We were luckily able to do exactly that with one final workshop. Through a jointly staged CRESCYNT-DDStudio workshop, we pulled together a group of metadata experts, coral reef data managers, representative scientists, and the EarthCube Data Discovery Studio’s scientists and software developers focused on metadata enhancement for finding and using data.
Special guests included Ted Habermann (Metadata 2020 project, co-author of “The influence of community recommendations on metadata completeness”; Stephen Richard (experience with schema.org and metadata standards authoring); coral reef data experts Gastil Gastil-Buhl (Moorea Coral Reef LTER), Hannah Ake (BCO-DMO), and Sarah O’Connor and Zachary Mason (NOAA NCEI’s user metadata writing interface and CoRIS), the three biggest formal repositories for coral reef research data in the US or sponsored by NSF; Eric Lingerfelt, the EarthCube Technical Officer; guests from Scripps; and DDH team members Ilya Zaslavsky, Karen Stocks, Gary Hudman, David Valentine, and Tom Whitenack with their broad and integrative metadata, software, and domain expertise. Ilya and Karen kindly hosted the group at UCSD’s San Diego Supercomputer Center and Scripps Institution of Oceanography.

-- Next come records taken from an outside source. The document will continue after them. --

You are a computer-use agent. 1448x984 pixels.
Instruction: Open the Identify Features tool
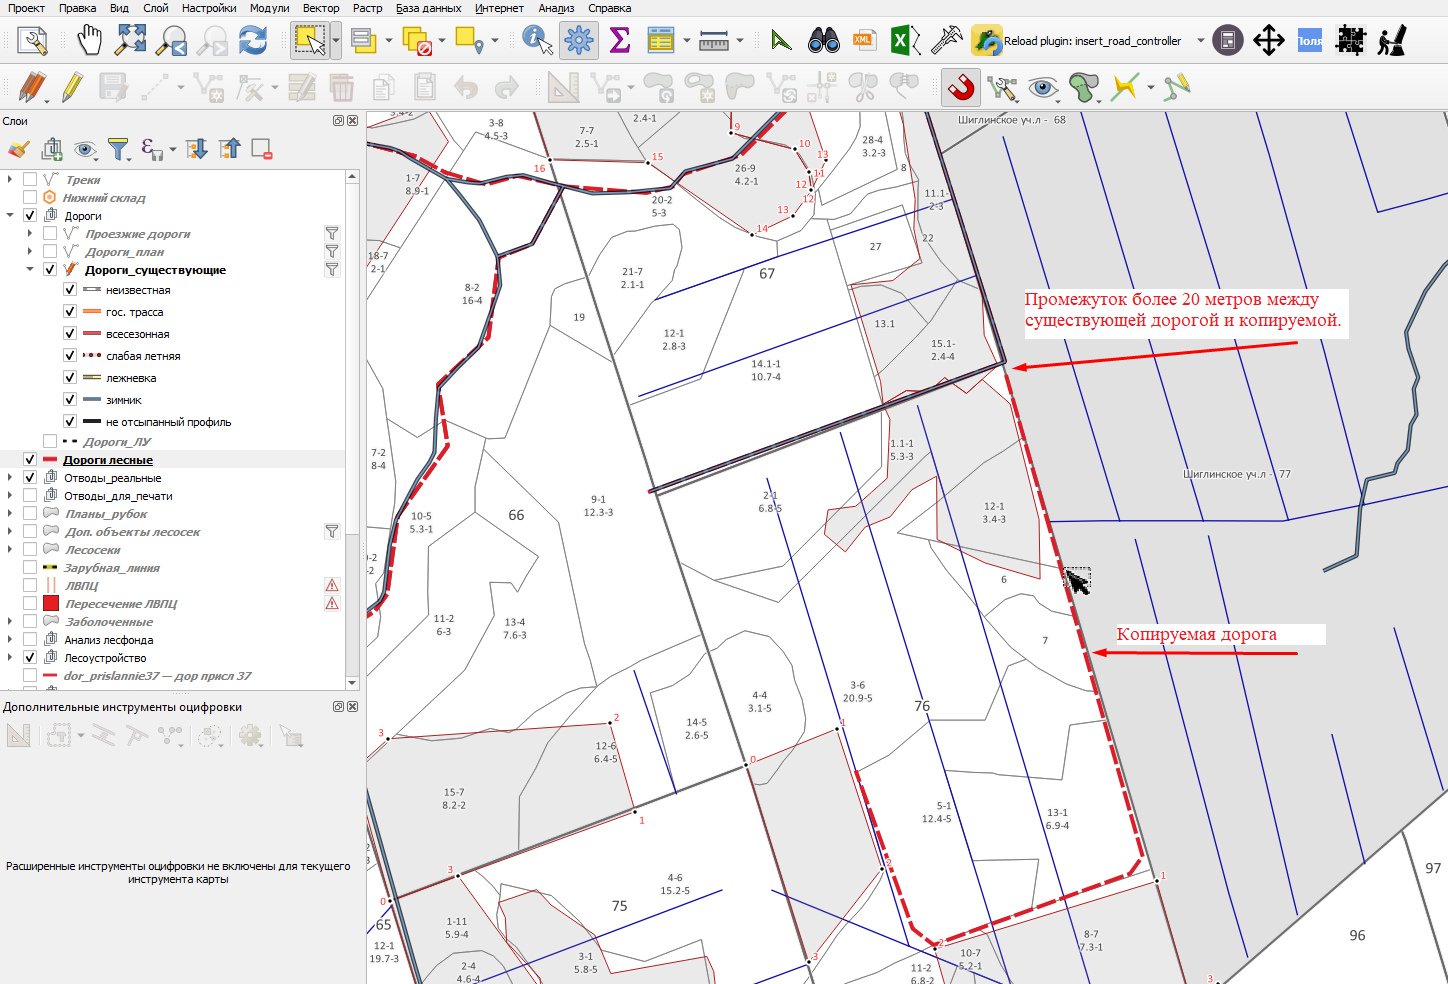click(x=538, y=41)
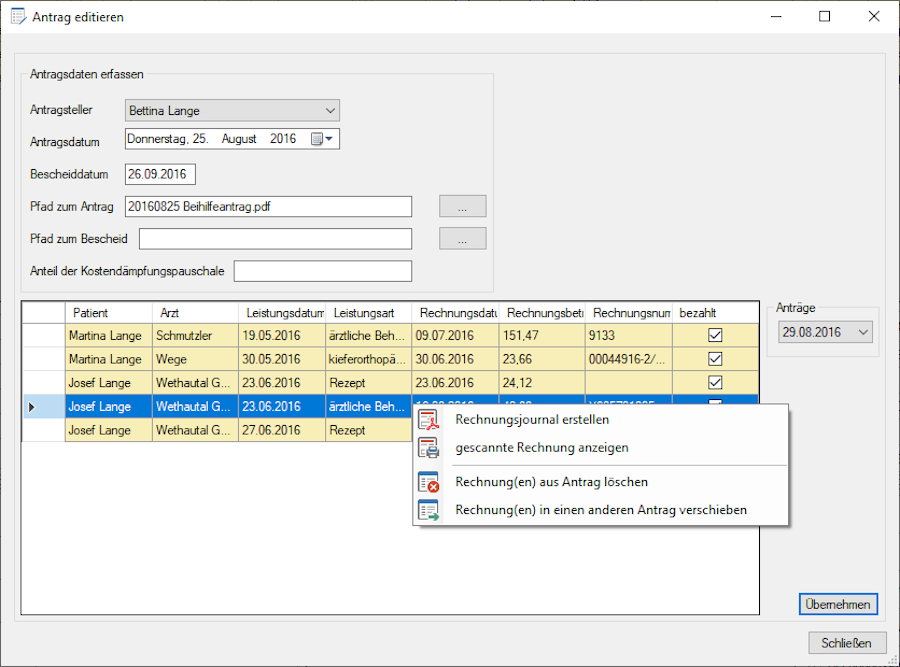This screenshot has width=900, height=667.
Task: Click the Rechnung verschieben arrow icon
Action: (428, 510)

Important outcomes from the workshop were mutualistic for the two projects. For CRESCYNT, they included cross-mapping an essential set of metadata (as defined by appropriate community repositories) to web standards and producing a draft ISO metadata profile for coral reef data at two levels of dataset access: (1) discovery and sharing (a simpler form with freeform text entry in many of the fields), and (2) understanding and usability at the workbench level (a more detailed form with options to supply more highly specified fields). We will finish writing these and offer them to the coral reef community for feedback and potential adoption.
For the Data Discovery Studio (formerly known as Data Discovery Hub), important outcomes included exploration of the use of the enhanced metadata at different repositories and in science use cases (including the coral reef use case), a deep dive into focusing the future trajectory of Data Discovery Studio, and some initial planning for an upcoming data science competition that will involve the coral reef data (details to be announced). Read more about DDStudio and its broader work, and be on the alert for a Data Discovery Science Competition in January 2019!
We gratefully acknowledge the generosity of our hosts, workshop travel support from NSF, the active work and engagement of our participants, and the organizations that allowed their employees time to attend and contribute to this collective effort.